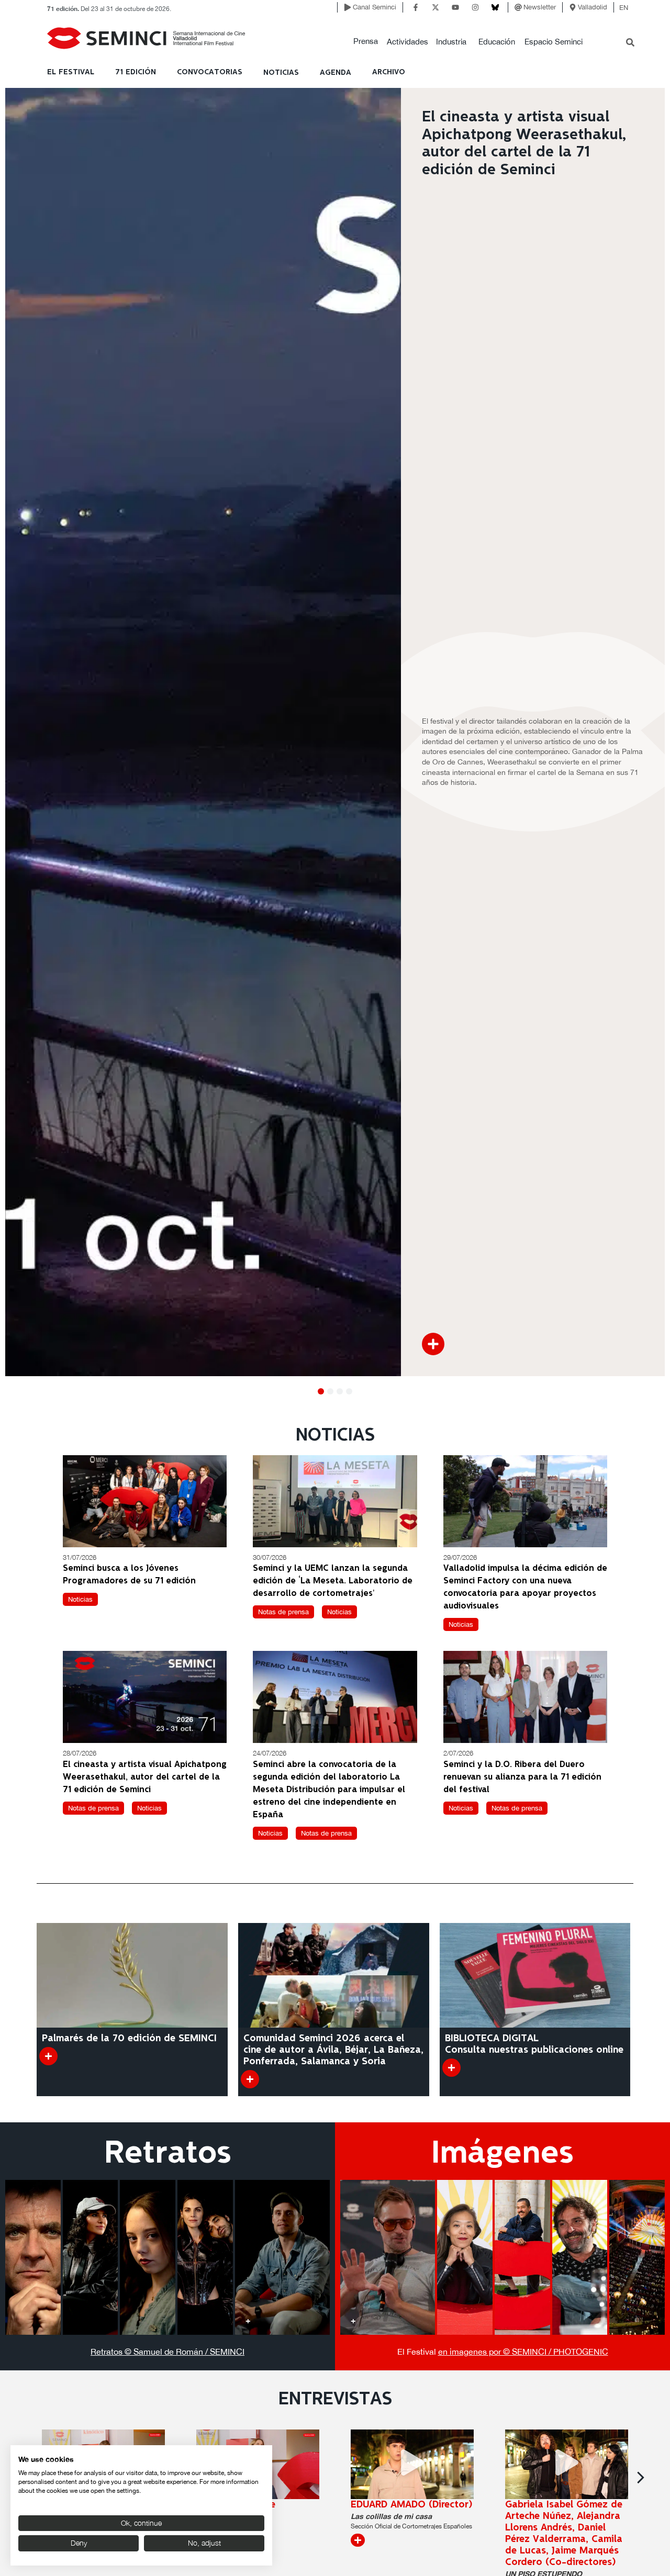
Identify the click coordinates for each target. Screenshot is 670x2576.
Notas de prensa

--

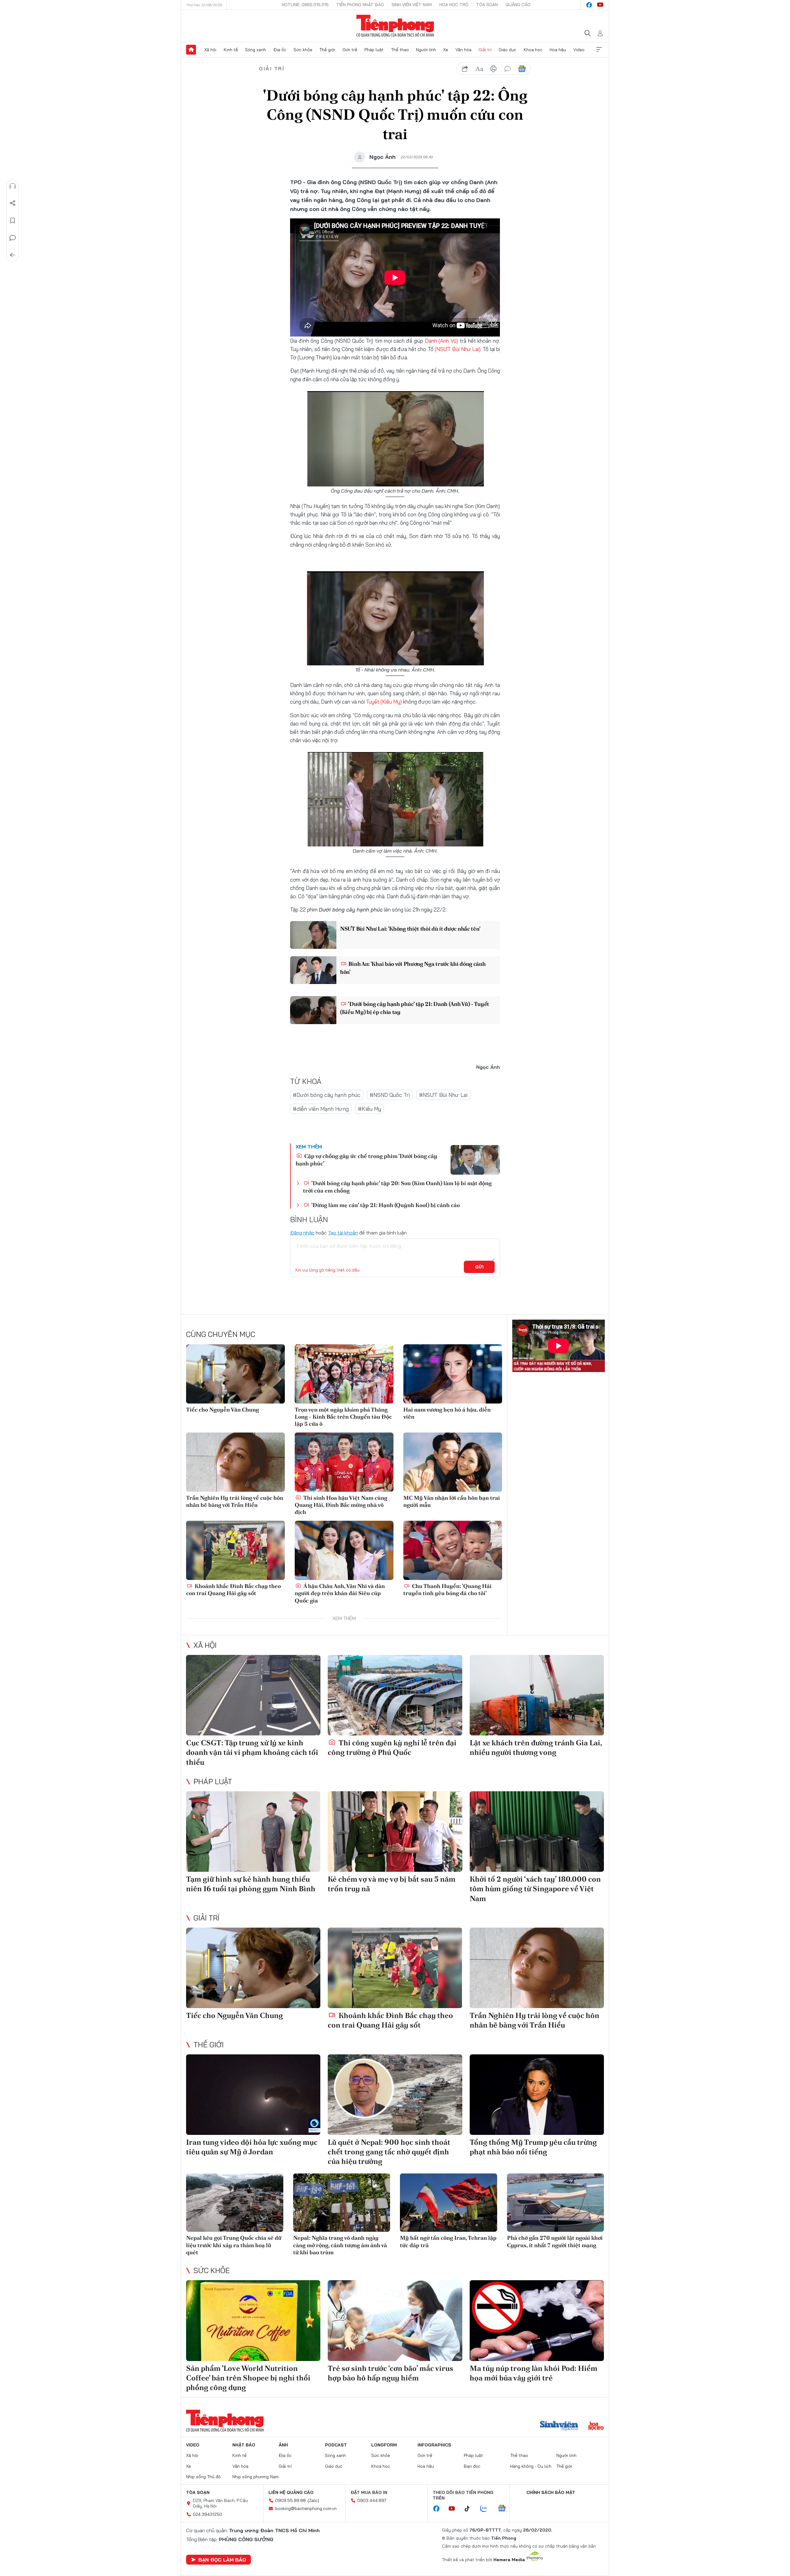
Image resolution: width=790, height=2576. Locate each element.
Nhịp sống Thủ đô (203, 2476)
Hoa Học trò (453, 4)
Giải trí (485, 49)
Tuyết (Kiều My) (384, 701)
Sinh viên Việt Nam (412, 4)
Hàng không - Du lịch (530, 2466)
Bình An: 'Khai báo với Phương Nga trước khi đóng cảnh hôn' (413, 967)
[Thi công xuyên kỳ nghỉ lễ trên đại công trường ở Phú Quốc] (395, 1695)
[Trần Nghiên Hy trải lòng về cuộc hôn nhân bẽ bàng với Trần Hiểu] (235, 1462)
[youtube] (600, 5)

* * *

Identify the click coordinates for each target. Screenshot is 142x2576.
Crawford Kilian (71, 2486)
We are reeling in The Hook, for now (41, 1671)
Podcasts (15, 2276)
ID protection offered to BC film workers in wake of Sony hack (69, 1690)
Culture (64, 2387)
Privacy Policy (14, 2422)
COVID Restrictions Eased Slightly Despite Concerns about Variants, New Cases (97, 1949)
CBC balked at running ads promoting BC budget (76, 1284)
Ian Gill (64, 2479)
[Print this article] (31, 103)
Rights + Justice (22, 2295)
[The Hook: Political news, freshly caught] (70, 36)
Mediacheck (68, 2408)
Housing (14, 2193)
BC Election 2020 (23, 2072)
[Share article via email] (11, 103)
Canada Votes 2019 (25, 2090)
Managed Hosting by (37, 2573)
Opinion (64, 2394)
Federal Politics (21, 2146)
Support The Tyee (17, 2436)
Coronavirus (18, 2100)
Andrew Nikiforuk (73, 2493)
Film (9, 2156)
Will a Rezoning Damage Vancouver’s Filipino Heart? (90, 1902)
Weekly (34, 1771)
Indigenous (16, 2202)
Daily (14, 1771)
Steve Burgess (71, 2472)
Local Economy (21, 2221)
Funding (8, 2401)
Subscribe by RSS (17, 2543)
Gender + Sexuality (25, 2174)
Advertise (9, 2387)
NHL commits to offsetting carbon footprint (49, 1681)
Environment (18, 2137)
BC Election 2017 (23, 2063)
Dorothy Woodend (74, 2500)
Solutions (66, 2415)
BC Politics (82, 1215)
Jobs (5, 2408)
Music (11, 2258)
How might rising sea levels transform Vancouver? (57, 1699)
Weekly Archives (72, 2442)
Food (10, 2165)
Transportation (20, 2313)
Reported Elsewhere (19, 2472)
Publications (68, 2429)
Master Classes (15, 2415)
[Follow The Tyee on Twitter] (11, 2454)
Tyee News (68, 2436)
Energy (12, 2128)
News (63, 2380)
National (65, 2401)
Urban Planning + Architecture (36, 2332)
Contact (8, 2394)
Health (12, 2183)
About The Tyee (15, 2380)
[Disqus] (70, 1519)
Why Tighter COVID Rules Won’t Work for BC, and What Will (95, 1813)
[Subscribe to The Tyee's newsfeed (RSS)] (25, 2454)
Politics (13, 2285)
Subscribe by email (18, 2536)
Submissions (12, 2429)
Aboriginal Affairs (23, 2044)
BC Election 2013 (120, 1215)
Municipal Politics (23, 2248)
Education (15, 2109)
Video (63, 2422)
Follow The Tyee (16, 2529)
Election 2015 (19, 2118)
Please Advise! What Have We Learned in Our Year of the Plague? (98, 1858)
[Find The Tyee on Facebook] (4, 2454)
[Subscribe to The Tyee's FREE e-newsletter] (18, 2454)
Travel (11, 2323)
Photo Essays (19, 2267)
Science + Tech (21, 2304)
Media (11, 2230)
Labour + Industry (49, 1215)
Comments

■ Task to carry out ■
Lines with the word "target" in them are the answer; report each one from the data.

■ Task result ■
Identify the click coordinates for each target. Screenshot is 670x2576.
Identify the click coordinates for each target. Screenshot is 142x2576.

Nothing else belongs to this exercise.